* TASK PROMPT
Exactly as given, restate each record that follows.

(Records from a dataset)
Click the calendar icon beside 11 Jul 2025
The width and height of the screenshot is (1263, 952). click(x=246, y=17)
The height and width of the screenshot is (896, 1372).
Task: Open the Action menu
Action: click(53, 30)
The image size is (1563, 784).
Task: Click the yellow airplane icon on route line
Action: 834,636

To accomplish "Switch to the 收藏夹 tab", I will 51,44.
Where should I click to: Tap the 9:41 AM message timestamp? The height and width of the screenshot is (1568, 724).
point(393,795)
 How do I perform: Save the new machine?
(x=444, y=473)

* YOUR RESPONSE
Click the calendar icon beside 11 Jul 2025
The width and height of the screenshot is (1263, 952). click(x=246, y=17)
The height and width of the screenshot is (896, 1372).
Task: Open the Action menu
Action: click(53, 30)
The image size is (1563, 784).
Task: Click the yellow airplane icon on route line
Action: 834,636

To accomplish "Switch to the 收藏夹 tab", I will 51,44.
Where should I click to: Tap the 9:41 AM message timestamp? The height and width of the screenshot is (1568, 724).
point(393,795)
 How do I perform: Save the new machine?
(x=444, y=473)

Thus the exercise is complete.